A Responsible Response
In a response to the Evangelical Lutheran Church in America (ELCA) statement on human sexuality (Human Sexuality—Gift and Trust), the Lutheran Church–Missouri Synod (LCMS) has a well-crafted statement of its own, in which it upholds the true Scriptural position on marriage. The LCMS response goes into some depth and can be treated only briefly here. It states, for instance: “One may not appeal to ‘God made me this way’ as a justification for sexual sin any more than he or she could invoke this for any other sinful inclination or behavior.” The response also says that by redefining marriage as something more than the union of one man with one woman, the ELCA document “represents a radical departure from what God has instituted and it opens the way for the church to bless what God condemns.”

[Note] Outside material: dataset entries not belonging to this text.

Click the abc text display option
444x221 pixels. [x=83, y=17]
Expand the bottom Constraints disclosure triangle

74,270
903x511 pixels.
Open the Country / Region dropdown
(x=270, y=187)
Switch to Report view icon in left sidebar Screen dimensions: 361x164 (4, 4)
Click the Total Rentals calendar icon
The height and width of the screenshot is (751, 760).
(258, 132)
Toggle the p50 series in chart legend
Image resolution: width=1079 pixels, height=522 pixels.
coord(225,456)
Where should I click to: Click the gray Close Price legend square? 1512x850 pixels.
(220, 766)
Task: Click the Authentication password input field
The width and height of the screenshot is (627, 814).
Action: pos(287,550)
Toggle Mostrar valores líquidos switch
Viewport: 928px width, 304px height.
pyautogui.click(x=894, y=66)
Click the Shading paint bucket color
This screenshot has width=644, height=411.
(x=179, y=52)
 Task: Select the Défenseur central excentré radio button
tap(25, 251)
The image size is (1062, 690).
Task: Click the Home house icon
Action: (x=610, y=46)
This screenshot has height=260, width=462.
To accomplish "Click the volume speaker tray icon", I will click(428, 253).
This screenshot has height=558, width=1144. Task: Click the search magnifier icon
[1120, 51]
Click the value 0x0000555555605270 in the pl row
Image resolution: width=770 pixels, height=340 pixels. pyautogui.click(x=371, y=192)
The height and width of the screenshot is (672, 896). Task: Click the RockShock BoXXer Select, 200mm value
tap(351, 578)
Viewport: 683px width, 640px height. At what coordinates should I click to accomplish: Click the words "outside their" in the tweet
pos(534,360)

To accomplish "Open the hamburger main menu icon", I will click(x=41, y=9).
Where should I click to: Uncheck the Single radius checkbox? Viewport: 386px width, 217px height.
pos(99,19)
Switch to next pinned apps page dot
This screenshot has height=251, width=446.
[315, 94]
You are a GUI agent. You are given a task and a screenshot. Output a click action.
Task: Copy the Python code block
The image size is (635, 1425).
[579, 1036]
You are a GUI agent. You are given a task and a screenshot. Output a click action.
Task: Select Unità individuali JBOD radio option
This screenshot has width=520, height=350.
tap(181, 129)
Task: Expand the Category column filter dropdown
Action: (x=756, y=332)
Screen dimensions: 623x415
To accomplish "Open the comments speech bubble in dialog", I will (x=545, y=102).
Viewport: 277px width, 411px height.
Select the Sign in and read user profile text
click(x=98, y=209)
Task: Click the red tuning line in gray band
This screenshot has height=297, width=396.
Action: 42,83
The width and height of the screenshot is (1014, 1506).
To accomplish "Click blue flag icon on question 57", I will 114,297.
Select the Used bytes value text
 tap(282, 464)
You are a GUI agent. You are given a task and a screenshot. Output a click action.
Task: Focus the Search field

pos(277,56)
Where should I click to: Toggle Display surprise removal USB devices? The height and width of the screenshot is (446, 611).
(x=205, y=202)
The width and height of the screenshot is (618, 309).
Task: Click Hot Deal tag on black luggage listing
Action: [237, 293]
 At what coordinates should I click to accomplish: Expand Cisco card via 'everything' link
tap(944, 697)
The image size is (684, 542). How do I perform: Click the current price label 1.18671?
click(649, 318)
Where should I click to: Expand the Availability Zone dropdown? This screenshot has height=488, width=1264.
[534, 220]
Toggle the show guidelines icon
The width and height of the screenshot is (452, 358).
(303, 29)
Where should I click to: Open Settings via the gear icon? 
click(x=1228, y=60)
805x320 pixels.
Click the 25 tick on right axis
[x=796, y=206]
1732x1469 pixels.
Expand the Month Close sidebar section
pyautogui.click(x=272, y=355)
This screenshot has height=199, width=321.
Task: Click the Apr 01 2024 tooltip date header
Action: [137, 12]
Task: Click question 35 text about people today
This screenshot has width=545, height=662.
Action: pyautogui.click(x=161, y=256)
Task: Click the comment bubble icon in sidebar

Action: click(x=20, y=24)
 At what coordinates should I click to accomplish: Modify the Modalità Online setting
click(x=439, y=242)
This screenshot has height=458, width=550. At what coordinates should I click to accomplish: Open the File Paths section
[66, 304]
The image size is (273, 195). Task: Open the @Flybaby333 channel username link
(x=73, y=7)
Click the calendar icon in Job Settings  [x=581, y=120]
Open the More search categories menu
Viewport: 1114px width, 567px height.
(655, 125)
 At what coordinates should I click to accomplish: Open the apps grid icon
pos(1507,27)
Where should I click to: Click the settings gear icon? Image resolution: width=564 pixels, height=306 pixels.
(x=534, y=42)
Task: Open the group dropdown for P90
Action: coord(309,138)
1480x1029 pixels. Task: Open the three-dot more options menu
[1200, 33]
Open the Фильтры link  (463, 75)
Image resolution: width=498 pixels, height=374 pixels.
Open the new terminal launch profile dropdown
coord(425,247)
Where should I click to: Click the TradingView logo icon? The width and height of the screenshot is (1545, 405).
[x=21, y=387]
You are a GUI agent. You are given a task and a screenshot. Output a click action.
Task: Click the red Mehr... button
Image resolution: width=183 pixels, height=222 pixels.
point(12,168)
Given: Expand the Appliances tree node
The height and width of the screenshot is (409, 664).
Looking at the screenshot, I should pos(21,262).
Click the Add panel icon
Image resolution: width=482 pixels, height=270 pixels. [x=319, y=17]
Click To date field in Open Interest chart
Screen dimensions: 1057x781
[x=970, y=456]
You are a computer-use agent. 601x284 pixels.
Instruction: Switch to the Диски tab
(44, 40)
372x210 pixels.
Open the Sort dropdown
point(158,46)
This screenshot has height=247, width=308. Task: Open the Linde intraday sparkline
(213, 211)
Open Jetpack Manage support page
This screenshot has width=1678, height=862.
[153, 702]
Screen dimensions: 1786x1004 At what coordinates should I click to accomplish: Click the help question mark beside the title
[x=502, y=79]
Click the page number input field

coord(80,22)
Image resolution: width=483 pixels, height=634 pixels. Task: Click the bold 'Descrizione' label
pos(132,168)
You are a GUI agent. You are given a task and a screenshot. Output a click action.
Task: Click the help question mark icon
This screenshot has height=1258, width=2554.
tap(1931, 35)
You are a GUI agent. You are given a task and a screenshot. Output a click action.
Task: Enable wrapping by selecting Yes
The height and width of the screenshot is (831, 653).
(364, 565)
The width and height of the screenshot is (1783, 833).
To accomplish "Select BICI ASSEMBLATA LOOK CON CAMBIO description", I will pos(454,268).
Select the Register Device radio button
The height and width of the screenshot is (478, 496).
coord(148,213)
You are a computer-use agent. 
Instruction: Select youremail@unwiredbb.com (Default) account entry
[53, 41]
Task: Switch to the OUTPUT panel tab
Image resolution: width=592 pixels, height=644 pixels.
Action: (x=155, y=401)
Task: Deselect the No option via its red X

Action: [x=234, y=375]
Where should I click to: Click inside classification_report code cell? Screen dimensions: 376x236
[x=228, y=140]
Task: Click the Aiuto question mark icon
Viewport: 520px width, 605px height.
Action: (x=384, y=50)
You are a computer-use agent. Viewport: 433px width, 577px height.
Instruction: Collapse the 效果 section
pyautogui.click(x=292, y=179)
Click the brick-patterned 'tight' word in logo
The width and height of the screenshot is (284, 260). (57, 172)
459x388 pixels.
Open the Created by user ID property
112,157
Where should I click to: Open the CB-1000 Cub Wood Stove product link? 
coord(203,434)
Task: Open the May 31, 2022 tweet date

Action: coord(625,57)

Part of the ELCA document argues for what it calls “conscience-bound beliefs.” The LCMS statement responds: “Where conscience-bound beliefs govern rather than the Word of God, we are led to what Luther sees as an identifying mark of the theologian of glory. Such a theologian, Luther asserts, ‘calls evil good and good evil. A theology of the cross calls the thing what it actually is.’”
To condone and defend the practice of same-sex marriage, as does the ELCA document in its essence, is in direct conflict with the theology of the cross. The LCMS document is a responsible, and Scriptural, response.
Paul Madson is an ELS pastor emeritus living in North Mankato, Minnesota.